> [DOCUMENT EXTRACT]
──────────

ChatGPT Built a Working Exportable Macro that Imported to Keyboard Maestro Without Errors

After a lot of trial and error, I finally got from ChatGPT (v5) a fully working, exportable Keyboard Maestro macro that I can import into my library without edits.

I wanted to automate a workflow for generating a customized AI prompt to summarize Zoom meeting transcripts and this could be used for any Keyboard Maestro macros feeding Prompts into ChatGPT.

Early attempts failed because ChatGPT didn’t replicate Keyboard Maestro’s exact internal schema for actions like Prompt For User Input, Set Variable to Text, and others. The macro files wouldn’t import.

The fix was simple but important: I exported small reference macros from my own Keyboard Maestro setup (that ChatGPT asked for which was new) that contained the specific actions I needed (e.g., prompt fields, clipboard actions, URL opens, app activation, command keystrokes). By sharing those with ChatGPT, it was able to read the structure and generate a .kmmacros file that:

  • Prompts for meeting date and the transcript (a Zoom Summary in my case that I wanted edited)

──────────

> [RECORDS SUPPLIED]
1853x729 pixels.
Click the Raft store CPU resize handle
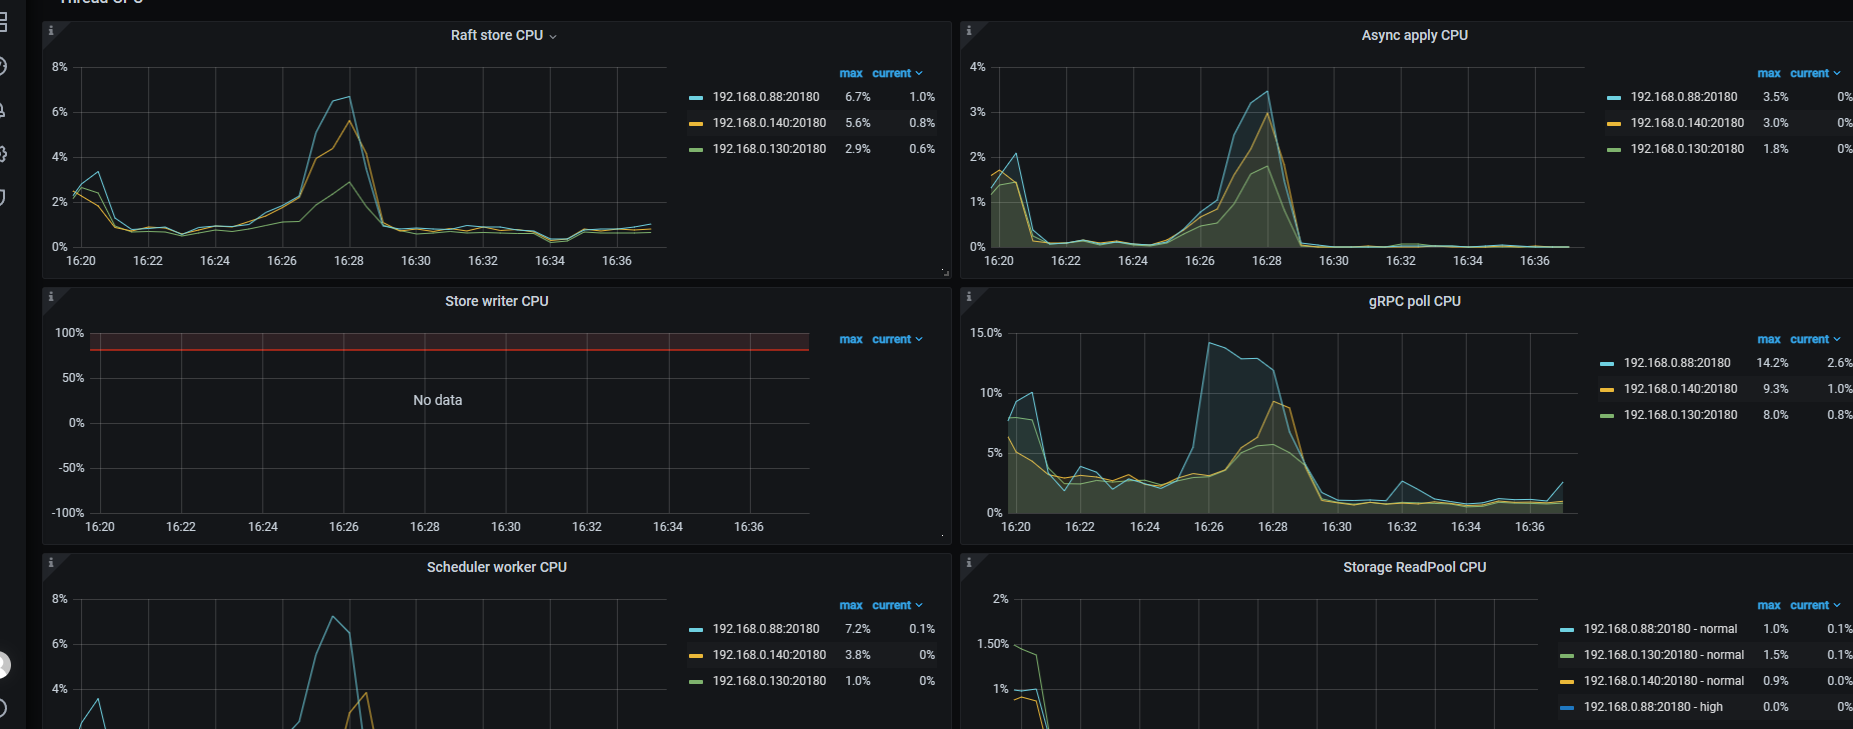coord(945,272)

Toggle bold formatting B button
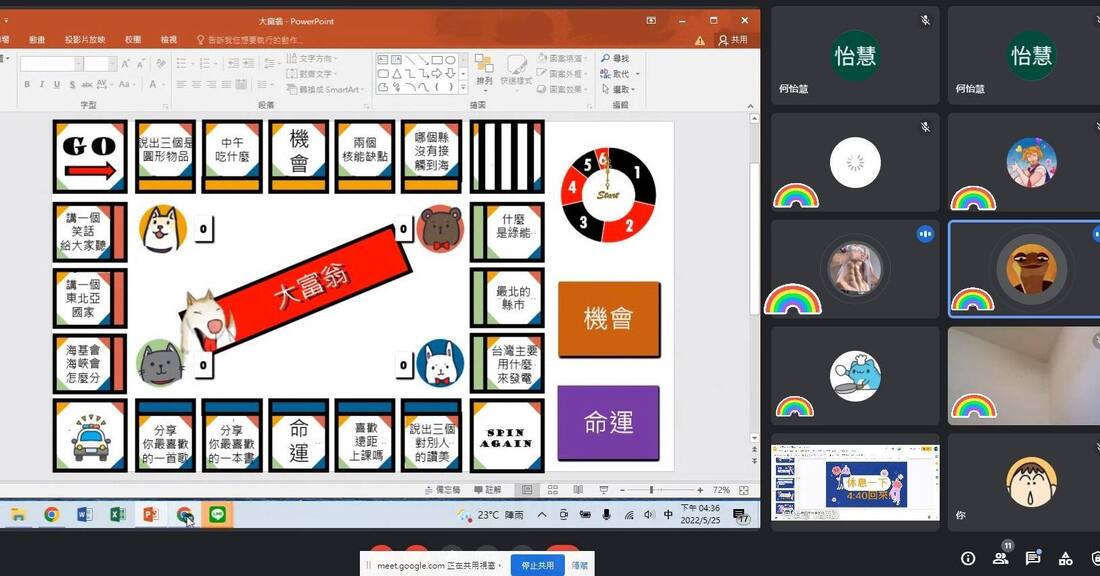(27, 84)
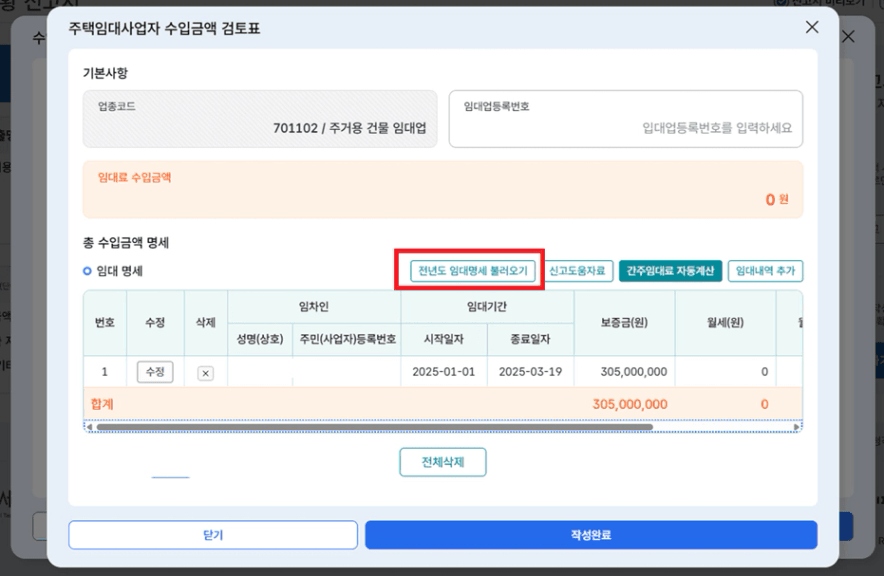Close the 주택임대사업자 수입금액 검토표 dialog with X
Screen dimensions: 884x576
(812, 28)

──────────

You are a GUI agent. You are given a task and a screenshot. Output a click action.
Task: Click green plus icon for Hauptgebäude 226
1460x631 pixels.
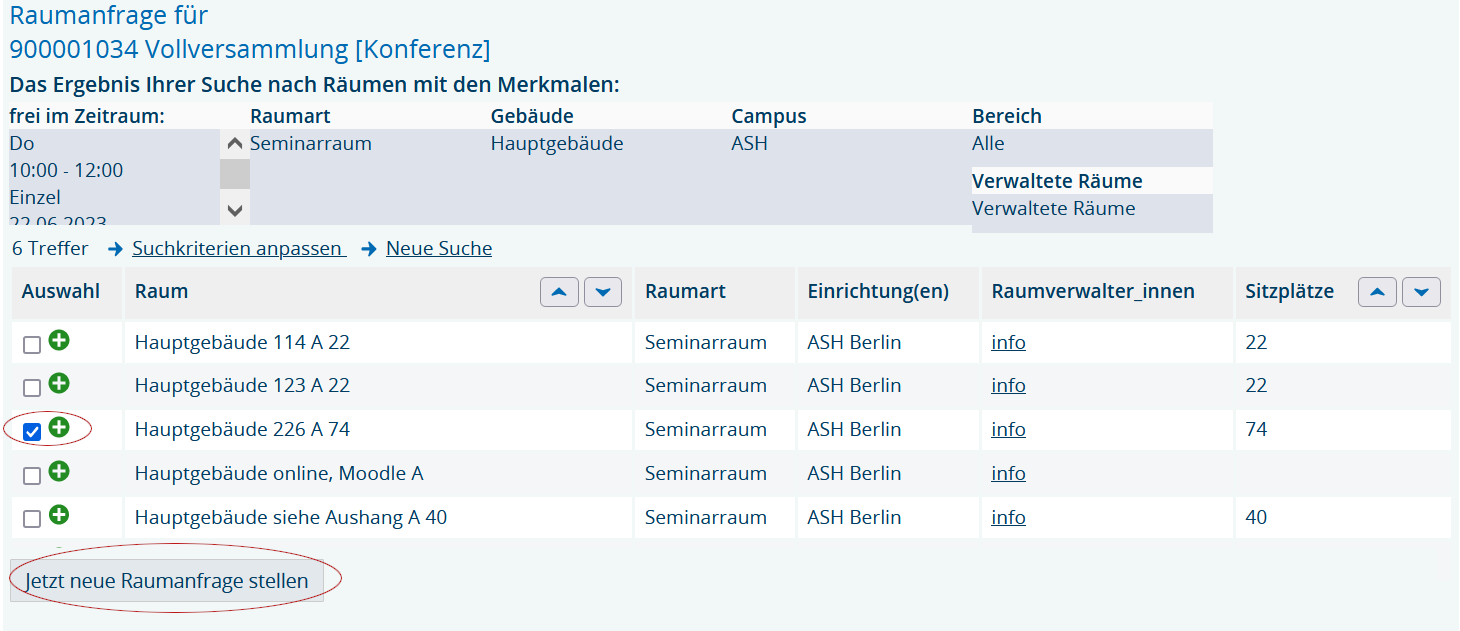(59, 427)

──────────

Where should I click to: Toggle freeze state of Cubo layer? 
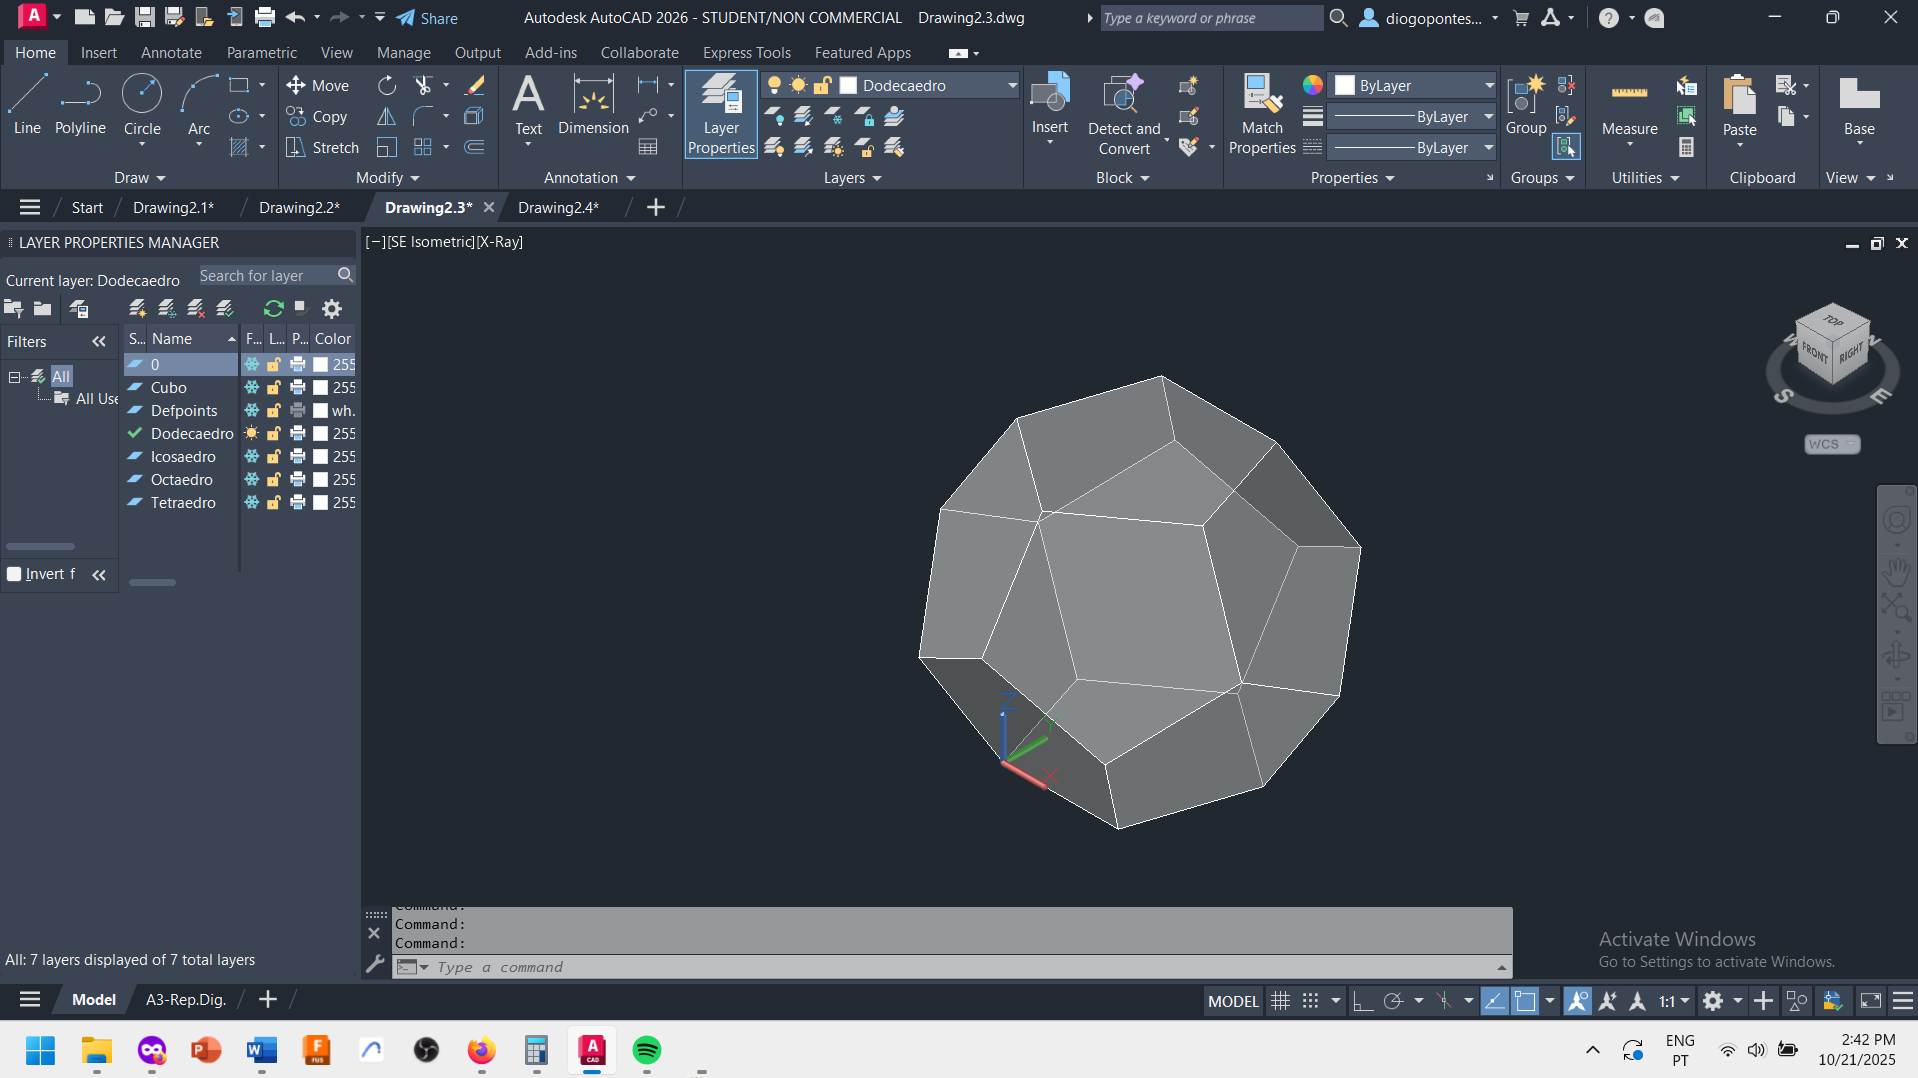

──────────

> [EXERCISE SET]
**a)** In the Keyboard Maestro macro post, which version of ChatGPT produced the working macro?
**b)** Pick up the post about the Keyboard Maestro macro after its last line and continue it.
The data comes from a separate source and has no connection to the post about the Keyboard Maestro macro.

> [ANSWERS BY ITEM NUMBER]
**a)** ChatGPT v5.

**b)**
  • Assembles the full AI prompt text and my supplied text
  • Copies the prompt to the clipboard
  • Opens ChatGPT desktop app, pastes, and submits automatically
  • It gave option for going the ChatGPT website route and I prefer the desktop app

The final file imported cleanly and works perfectly — zero manual edits required.

Tip: If you’re using ChatGPT to build macros, always provide it with small example exports of the actions you want. That way, the generated macros match Keyboard Maestro’s format exactly and import without errors.

Here the ChatGPT generated macro I was able to import. The pauses needed adjusting and the pause until action was my 2 cents.

A simple macro with limited actions and a step forward in getting ChatGPT to work with Keyboard Maestro.